Enabling human-like task identification from natural conversation
Pramanick, Pradip, Sarkar, Chayan, P, Balamuralidhar, Kattepur, Ajay, Bhattacharya, Indrajit, Pal, Arpan
A robot as a coworker or a cohabitant is becoming mainstream day-by-day with the development of low-cost sophisticated hardware. However, an accompanying software stack that can aid the usability of the robotic hardware remains the bottleneck of the process, especially if the robot is not dedicated to a single job. Programming a multi-purpose robot requires an on the fly mission scheduling capability that involves task identification and plan generation. The problem dimension increases if the robot accepts tasks from a human in natural language. Though recent advances in NLP and planner development can solve a variety of complex problems, their amalgamation for a dynamic robotic task handler is used in a limited scope.

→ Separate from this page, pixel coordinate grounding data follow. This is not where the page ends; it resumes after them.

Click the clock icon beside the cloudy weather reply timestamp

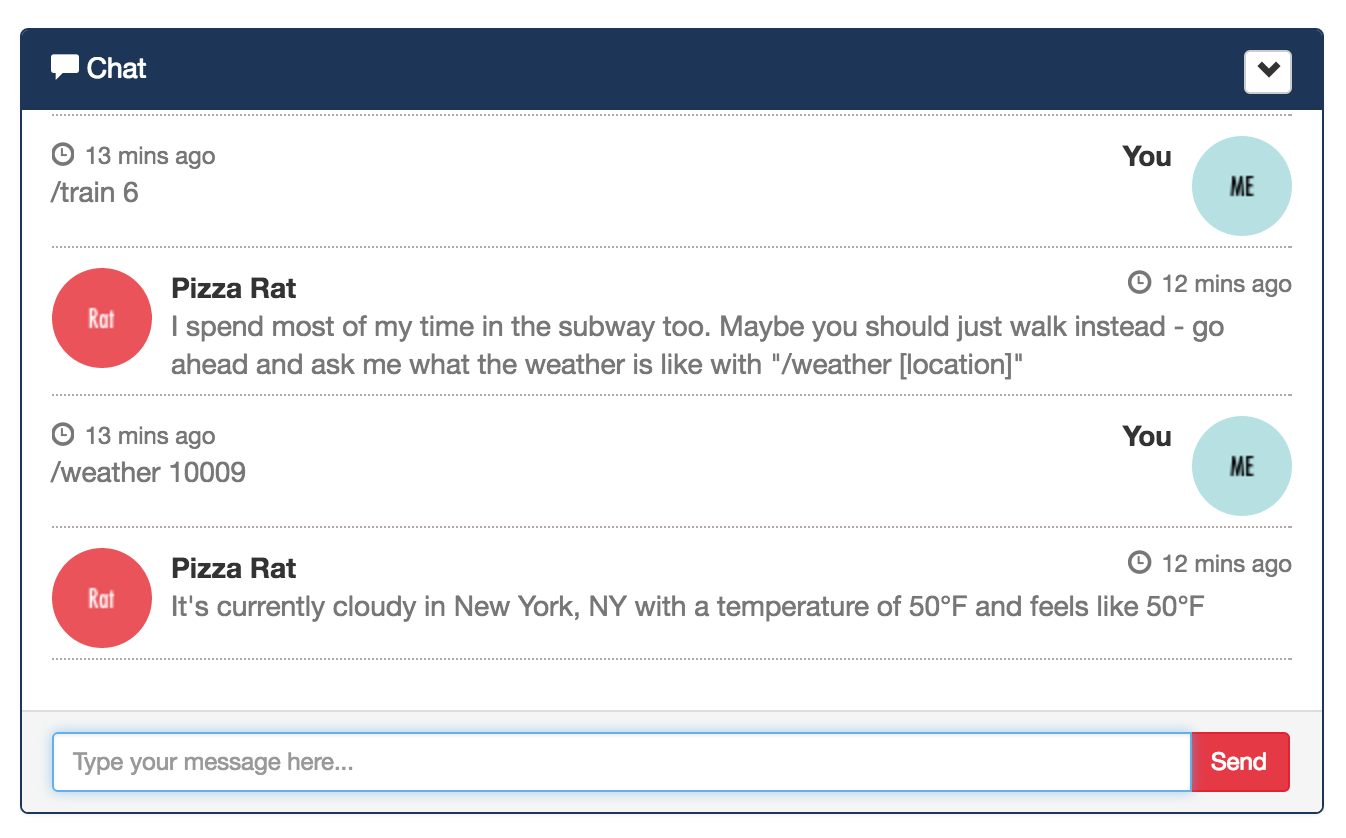click(1139, 562)
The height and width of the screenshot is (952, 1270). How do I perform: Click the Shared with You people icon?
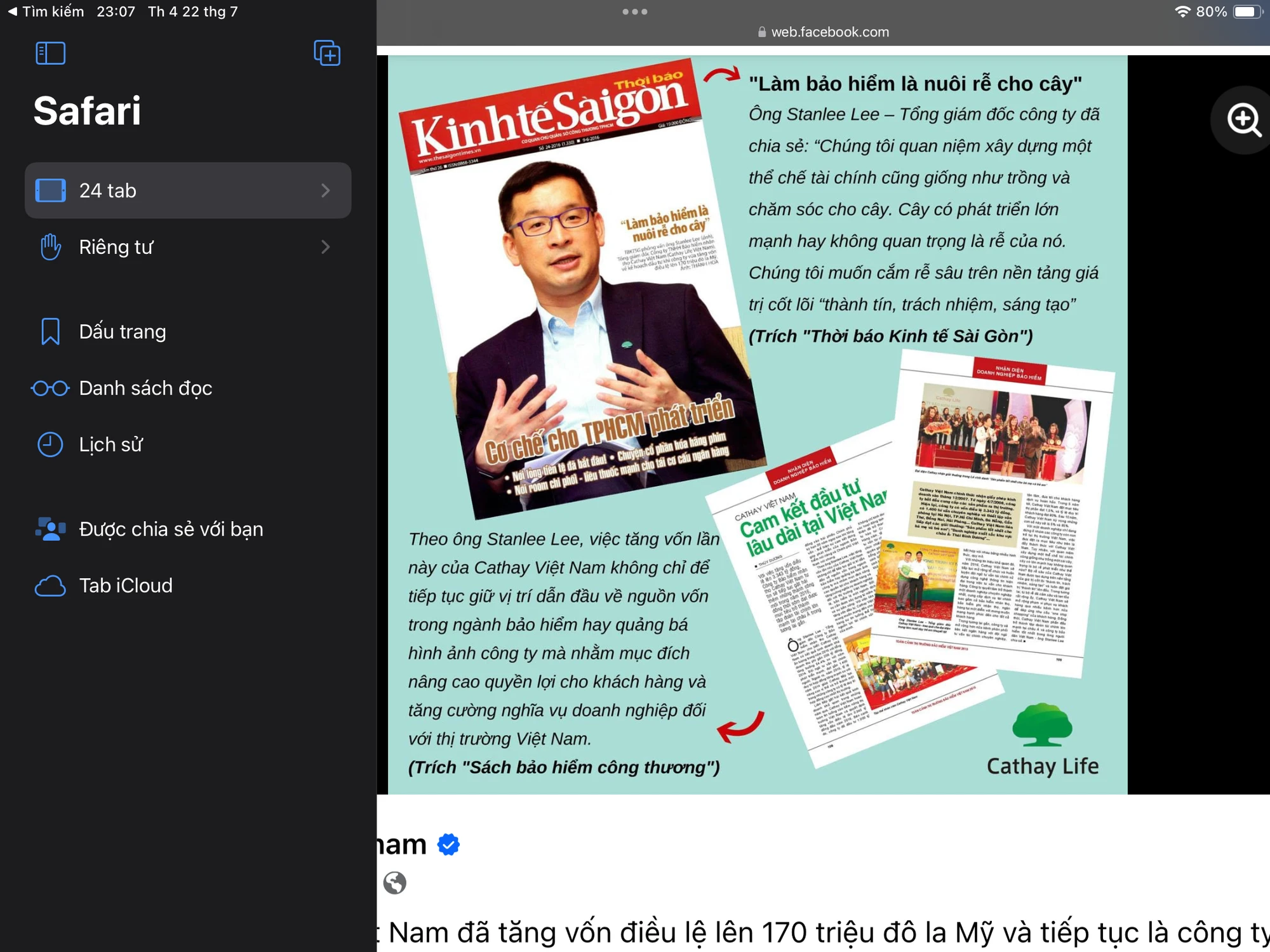[x=50, y=529]
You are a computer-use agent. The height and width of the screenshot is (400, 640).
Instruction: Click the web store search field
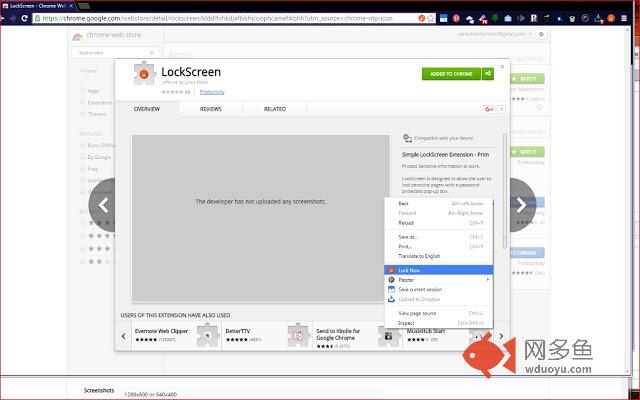(105, 52)
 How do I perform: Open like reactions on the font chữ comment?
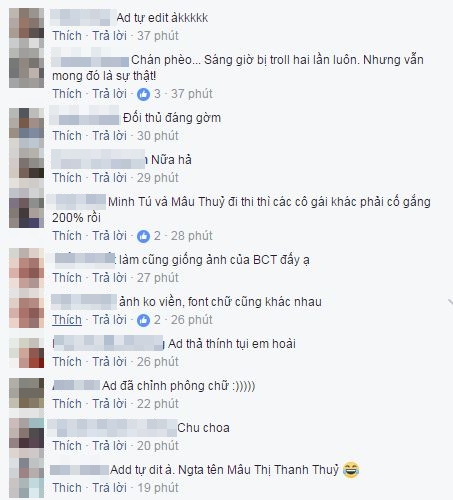(x=144, y=320)
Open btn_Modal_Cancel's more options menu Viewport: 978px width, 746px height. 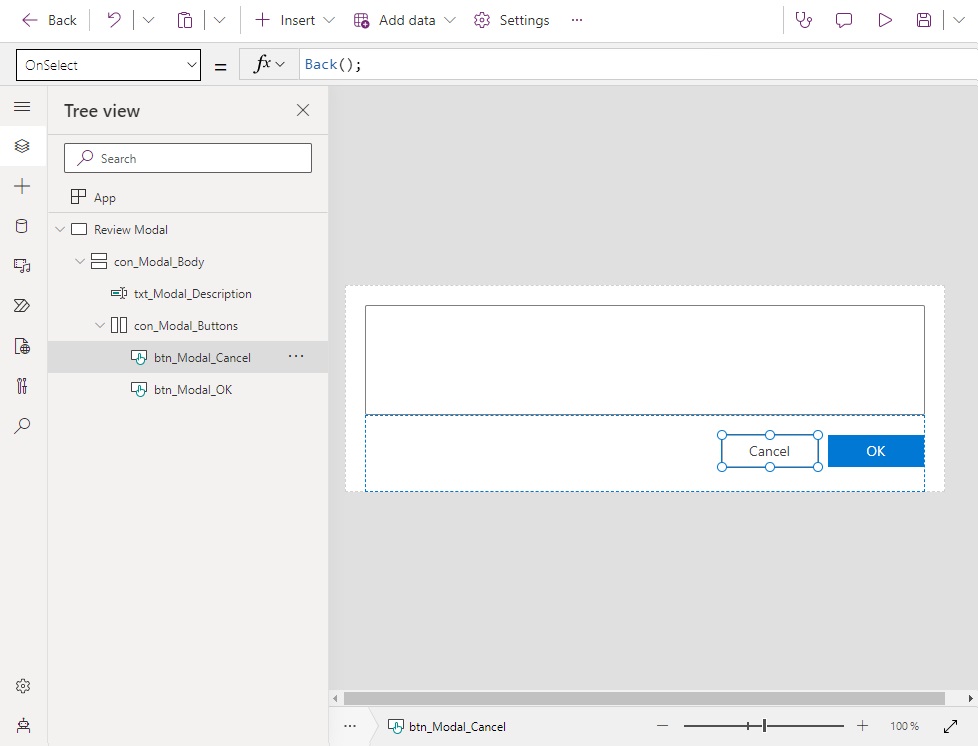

Specifically, the problem of formulating a planning problem from natural language instructions is not studied in details. In this work, we provide a non-trivial method to combine an NLP engine and a planner such that a robot can successfully identify tasks and all the relevant parameters and generate an accurate plan for the task. Additionally, some mechanism is required to resolve the ambiguity or missing pieces of information in natural language instruction. Thus, we also develop a dialogue strategy that aims to gather additional information with minimal question-answer iterations and only when it is necessary. This work makes a significant stride towards enabling a human-like task understanding capability in a robot.